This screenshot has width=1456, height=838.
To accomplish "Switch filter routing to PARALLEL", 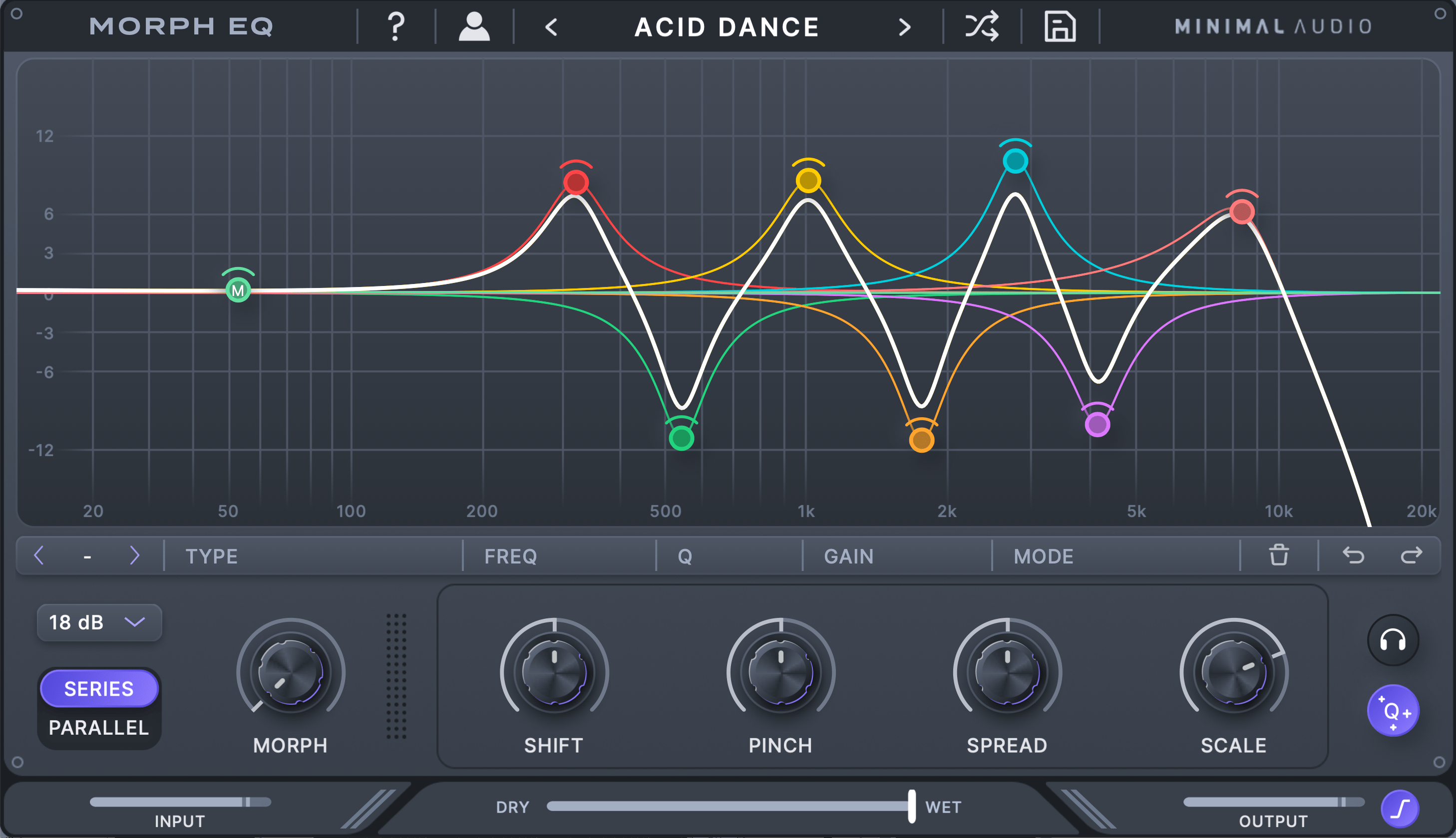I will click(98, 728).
---
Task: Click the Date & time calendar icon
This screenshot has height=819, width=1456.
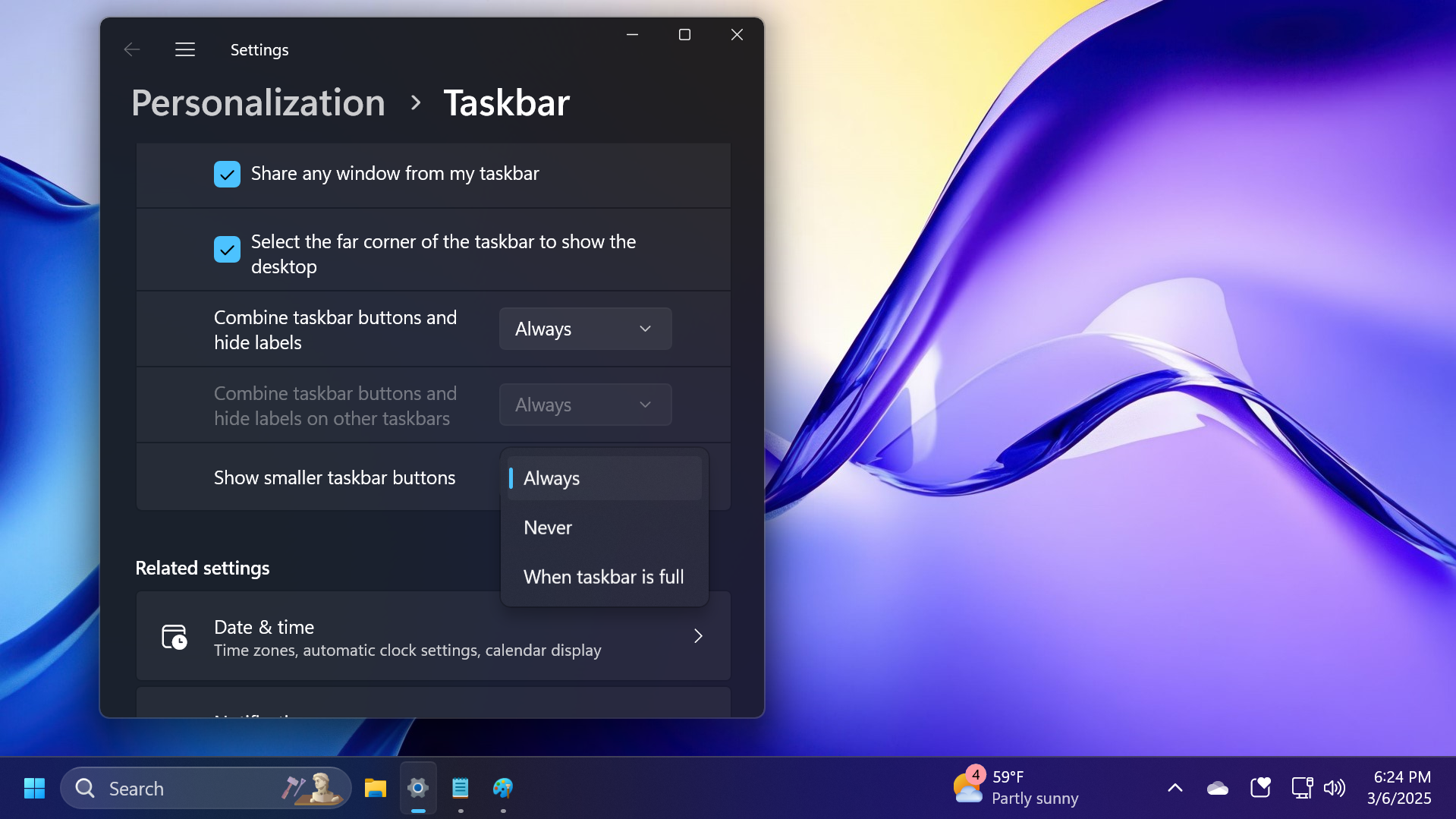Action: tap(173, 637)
--
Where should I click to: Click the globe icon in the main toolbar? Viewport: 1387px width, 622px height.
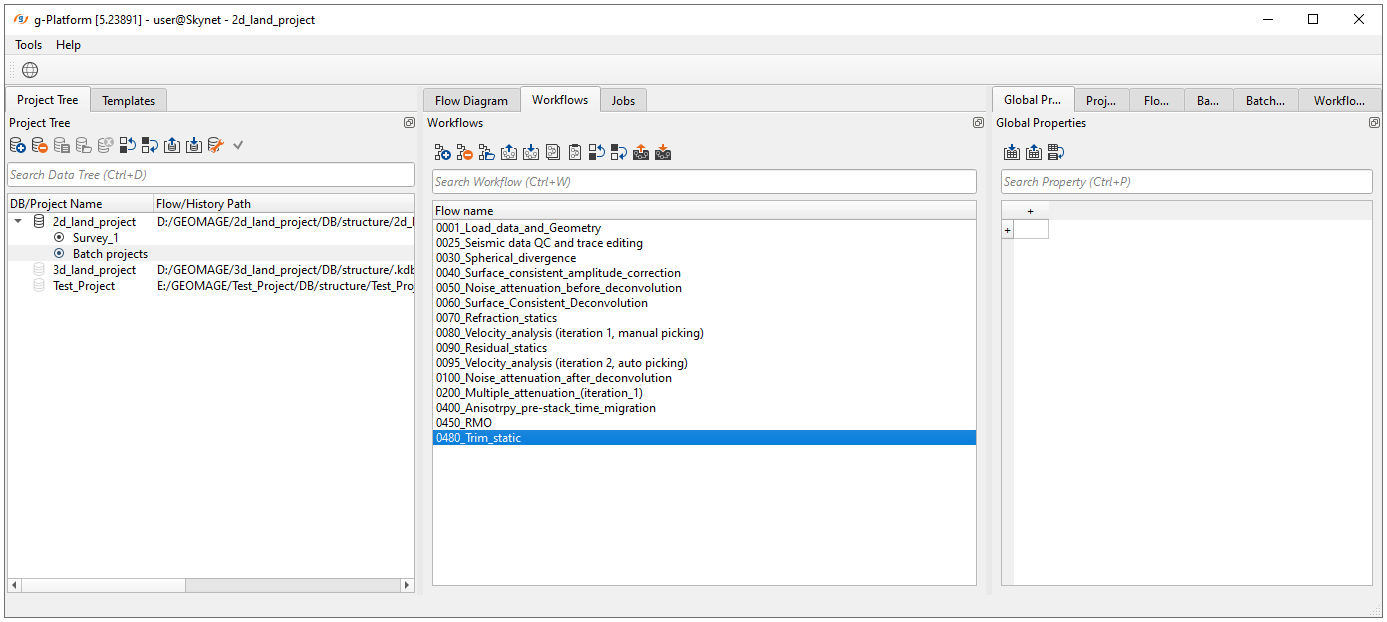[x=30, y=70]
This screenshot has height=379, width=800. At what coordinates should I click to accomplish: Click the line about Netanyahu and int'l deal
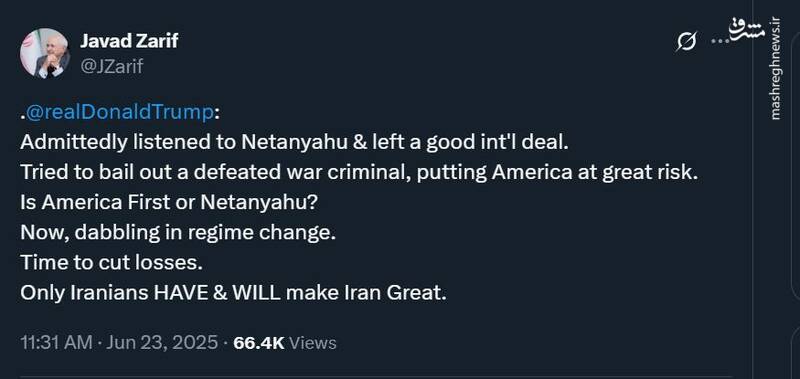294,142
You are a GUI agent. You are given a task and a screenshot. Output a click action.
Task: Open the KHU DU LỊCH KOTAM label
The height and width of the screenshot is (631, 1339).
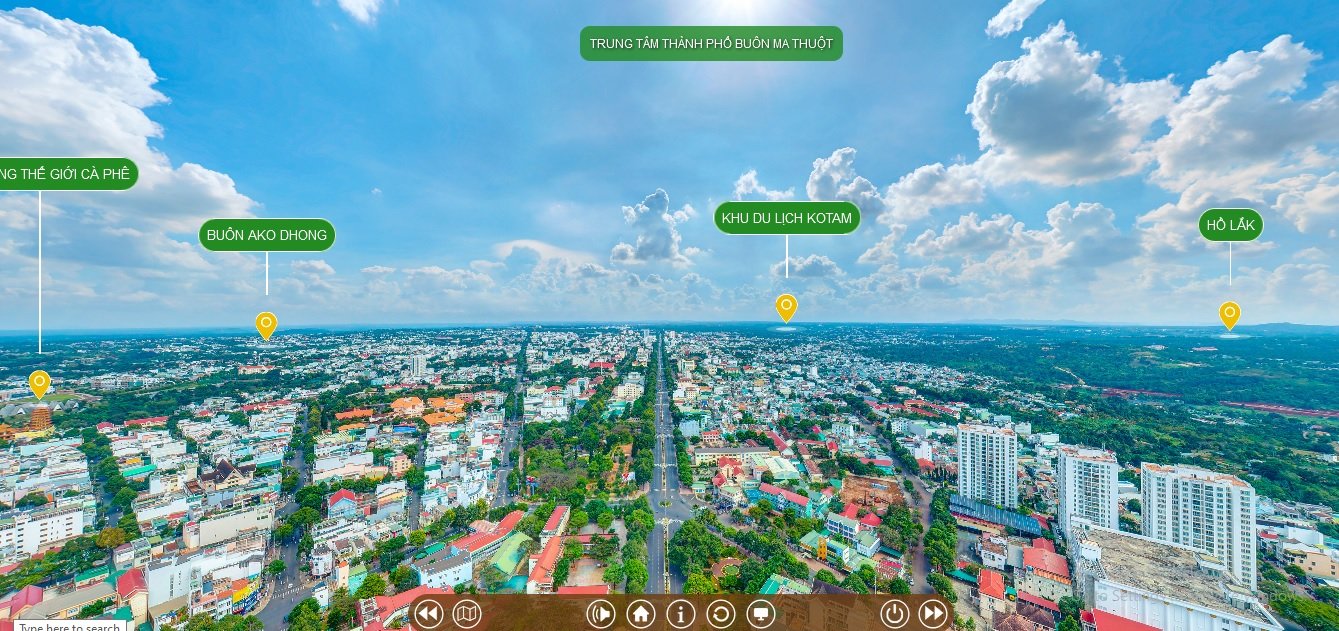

Work required:
Copy out the listing word for word, starting at the line that has "Task: Click the Date & time calendar icon" and ending after the line that has "Action: tap(173, 637)". Leave out the pictures.

Complete answer:
Task: Click the Date & time calendar icon
This screenshot has height=819, width=1456.
Action: tap(173, 637)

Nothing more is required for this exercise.